• [EXERCISE REQUIREMENTS]:
If a line of the data contains the word "screenshot", it is counted; report how many such lines there are and nothing else.

- - - -

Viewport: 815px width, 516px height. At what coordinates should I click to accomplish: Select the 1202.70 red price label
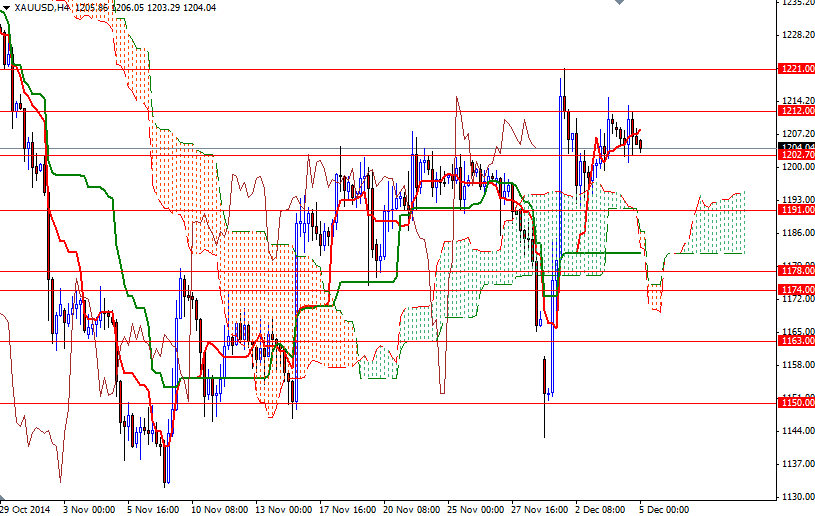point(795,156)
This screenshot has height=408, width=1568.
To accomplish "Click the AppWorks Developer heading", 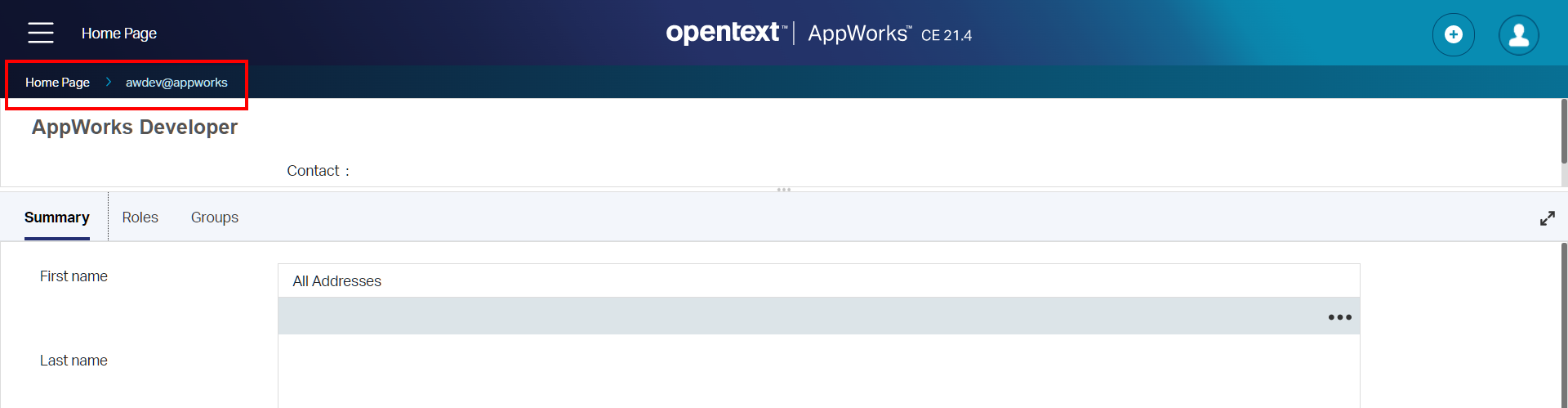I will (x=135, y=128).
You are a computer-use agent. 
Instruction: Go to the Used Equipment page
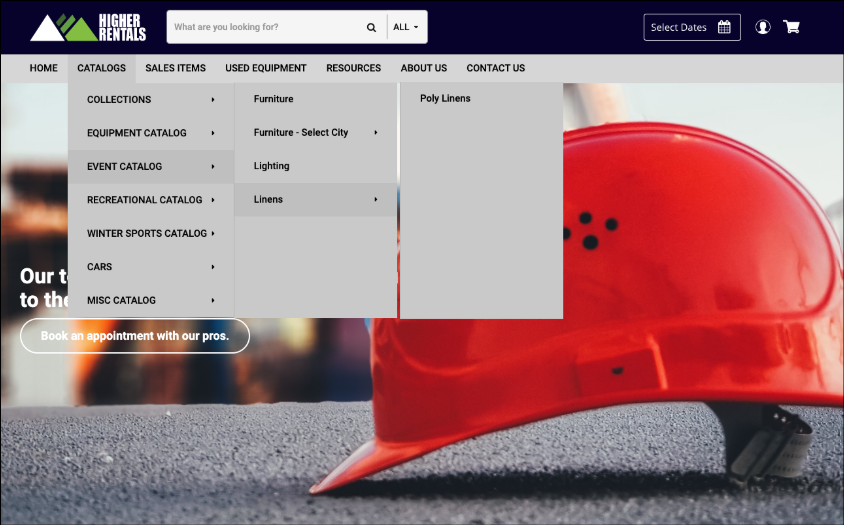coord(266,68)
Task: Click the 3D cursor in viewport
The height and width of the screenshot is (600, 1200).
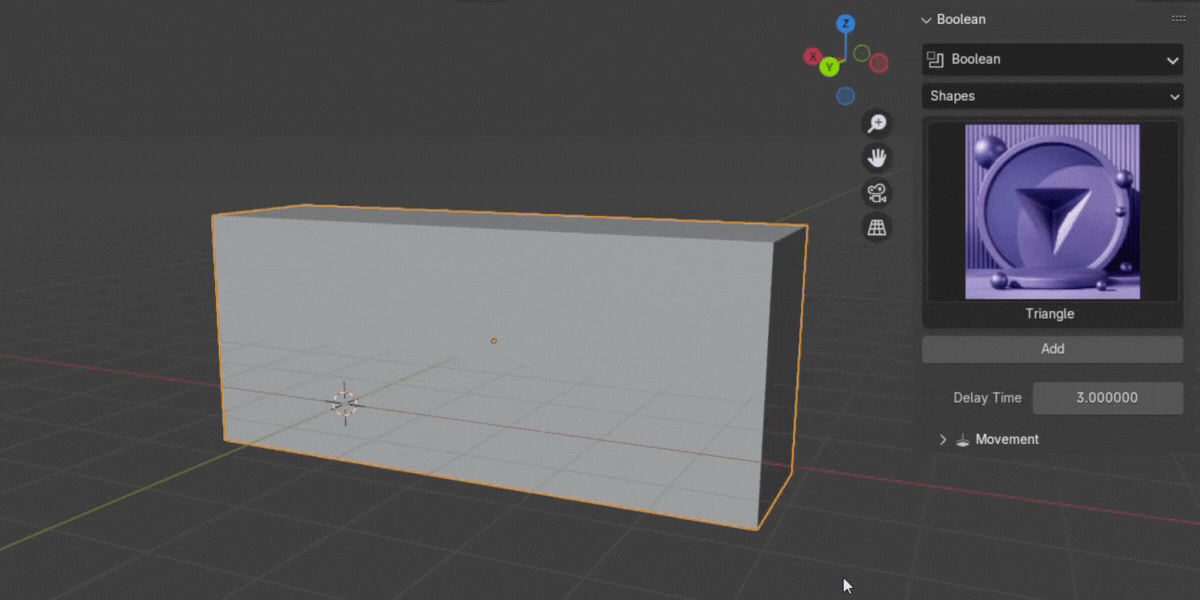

- - - -

• [FINAL ANSWER]:
2